Nothing outside the lines below from the one containing "Task: Expand the MemoryPool folder node" through the one containing "You are a computer-use agent." is to be printed; print those exactly, ends included, and drop the pictures.

[Stored records]
▽
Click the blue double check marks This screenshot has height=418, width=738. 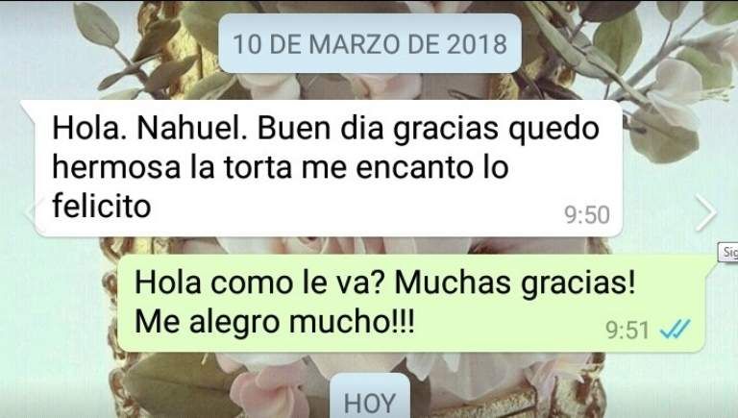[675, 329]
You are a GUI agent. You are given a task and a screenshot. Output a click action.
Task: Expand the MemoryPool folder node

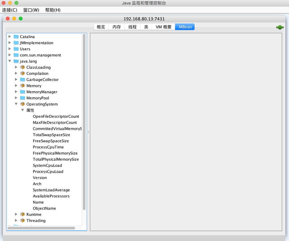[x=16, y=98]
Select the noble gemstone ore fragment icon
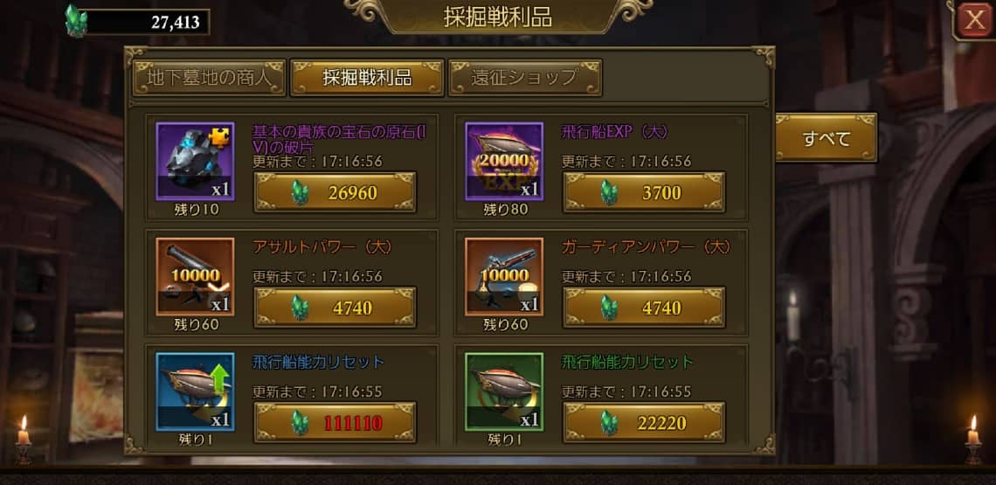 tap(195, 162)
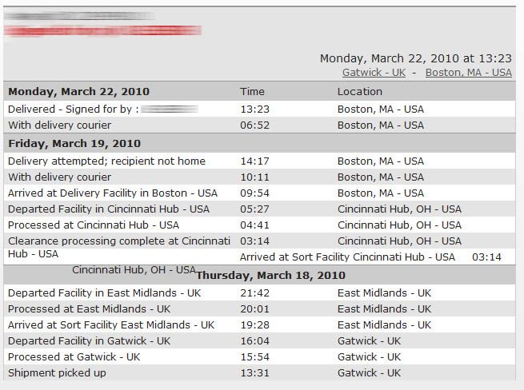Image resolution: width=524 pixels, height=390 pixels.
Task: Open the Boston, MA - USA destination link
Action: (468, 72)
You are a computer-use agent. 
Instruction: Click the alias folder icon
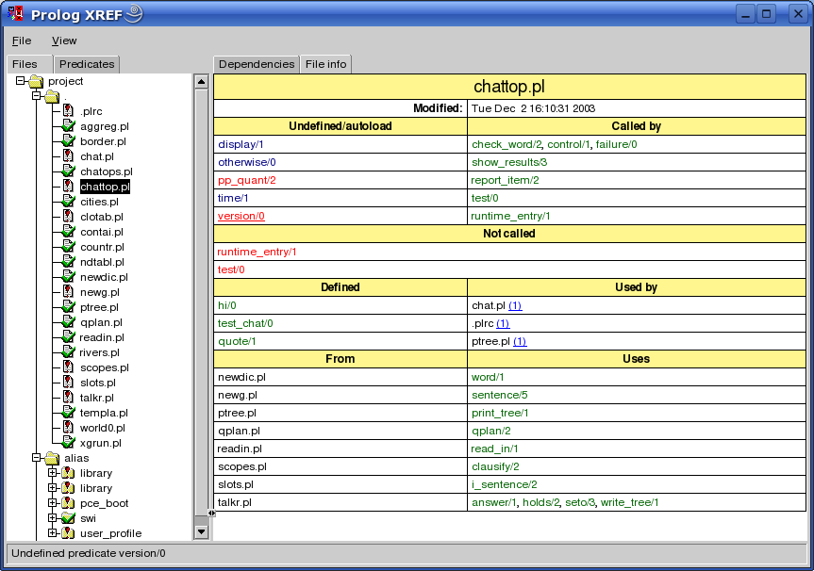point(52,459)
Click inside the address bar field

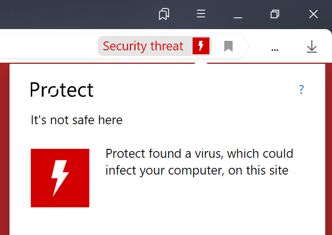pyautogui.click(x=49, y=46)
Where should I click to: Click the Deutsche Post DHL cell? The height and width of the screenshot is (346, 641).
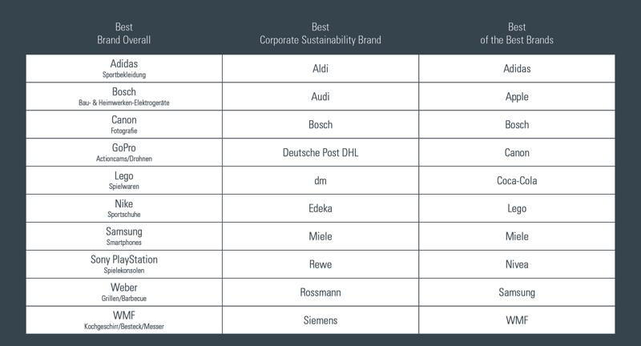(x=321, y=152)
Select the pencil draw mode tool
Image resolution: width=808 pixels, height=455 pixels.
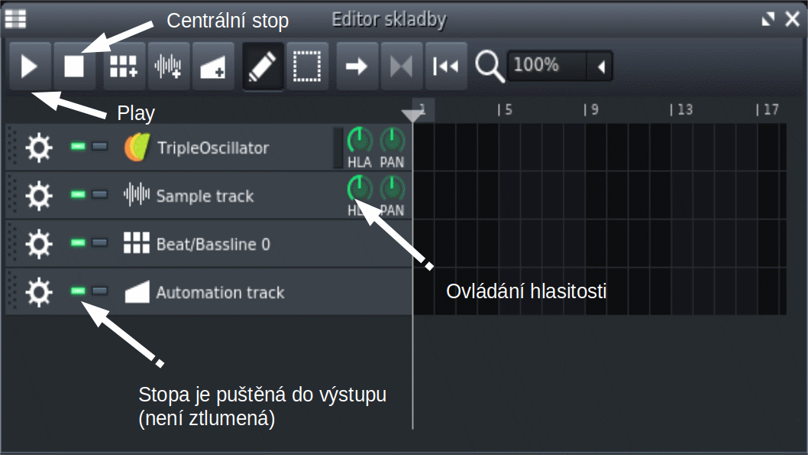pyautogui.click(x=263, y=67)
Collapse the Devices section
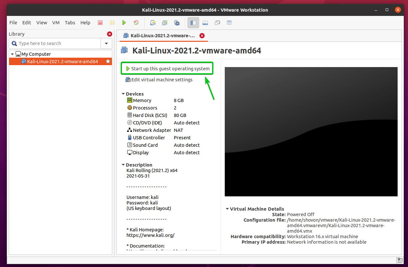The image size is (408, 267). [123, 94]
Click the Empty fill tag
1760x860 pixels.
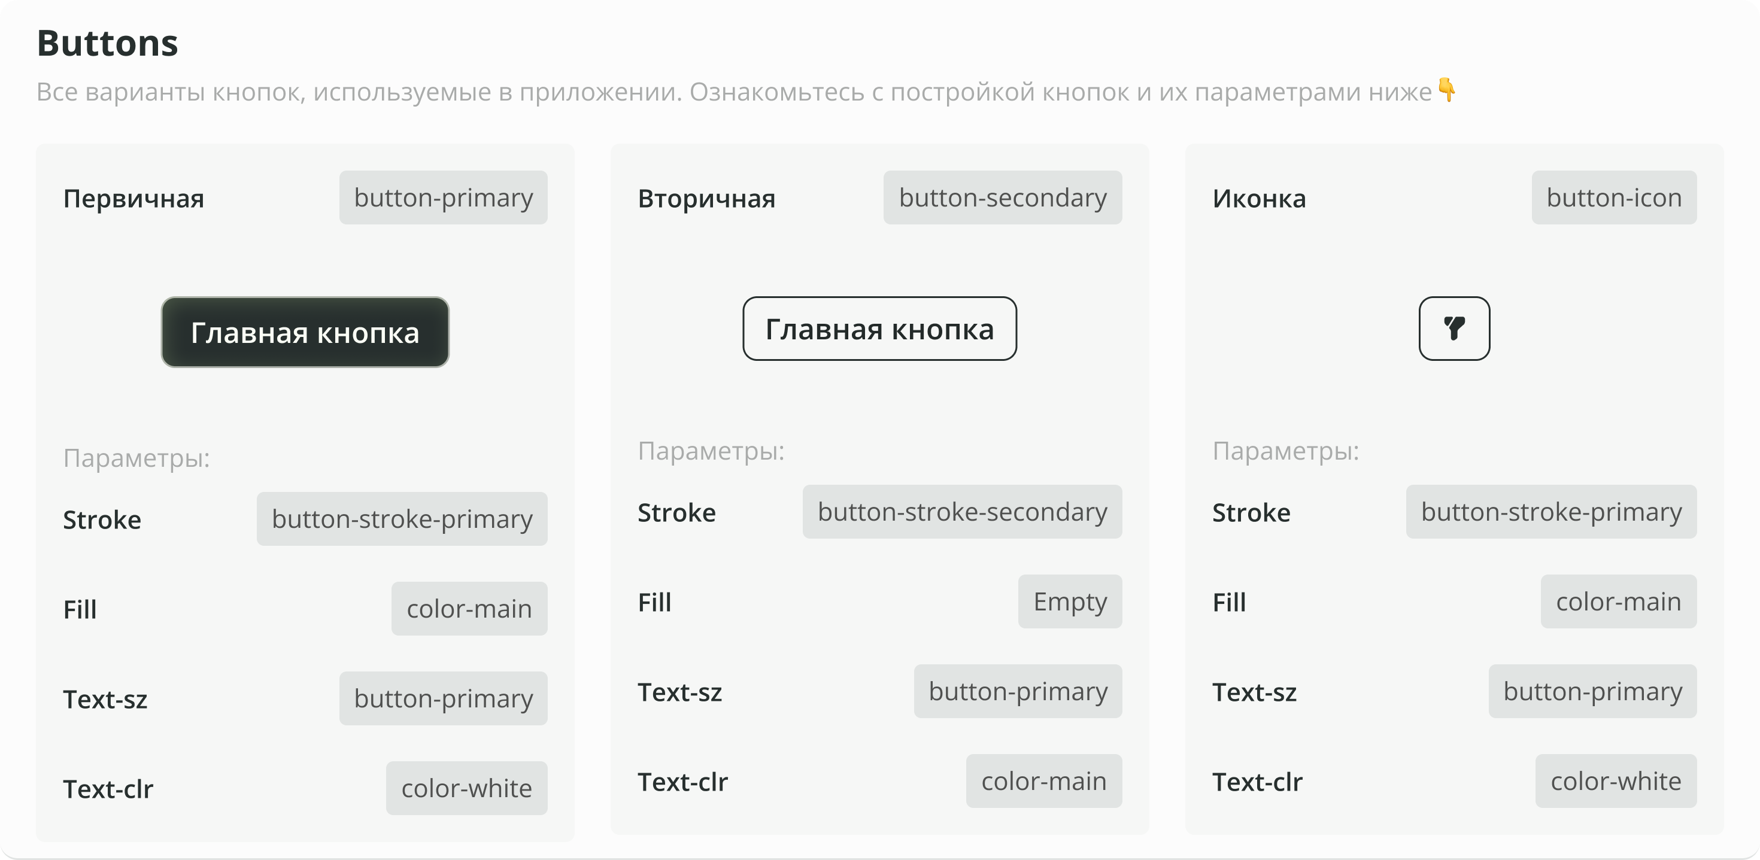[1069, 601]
△
▽
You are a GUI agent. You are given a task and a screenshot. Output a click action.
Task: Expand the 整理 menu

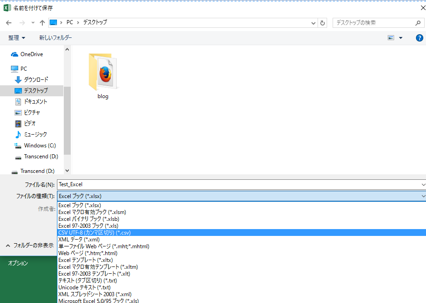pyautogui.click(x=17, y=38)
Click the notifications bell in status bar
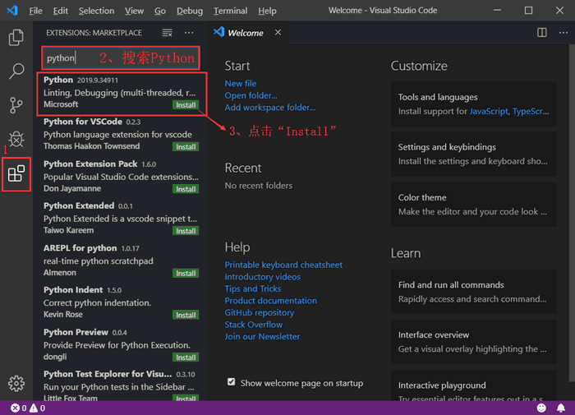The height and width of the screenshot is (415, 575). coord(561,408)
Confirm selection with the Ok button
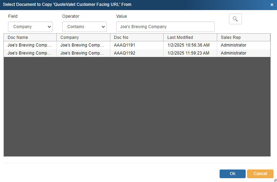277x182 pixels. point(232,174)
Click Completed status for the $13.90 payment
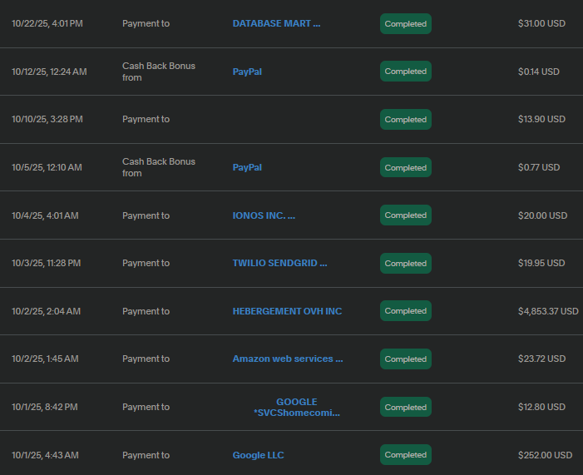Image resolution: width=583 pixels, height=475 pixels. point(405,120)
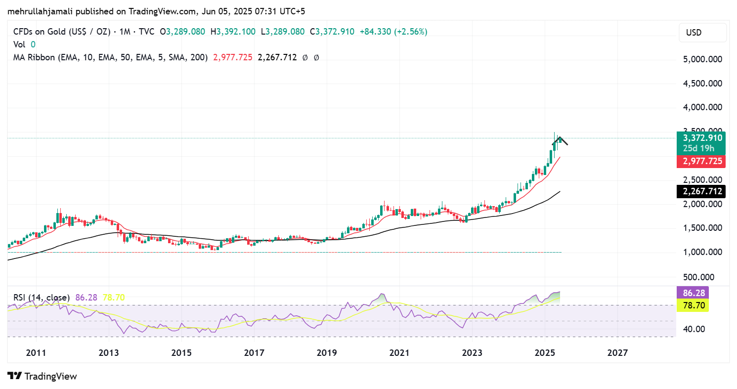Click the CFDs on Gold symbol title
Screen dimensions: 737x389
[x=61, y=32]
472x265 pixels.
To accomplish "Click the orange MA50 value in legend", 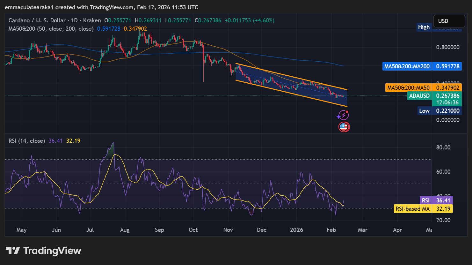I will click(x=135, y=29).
△
Output below
Task: Expand the MemoryPool folder node

[x=16, y=98]
Select the noble gemstone ore fragment icon
 tap(195, 162)
Image resolution: width=524 pixels, height=390 pixels.
Task: Open the Boston, MA - USA destination link
Action: (468, 72)
You are a computer-use agent. 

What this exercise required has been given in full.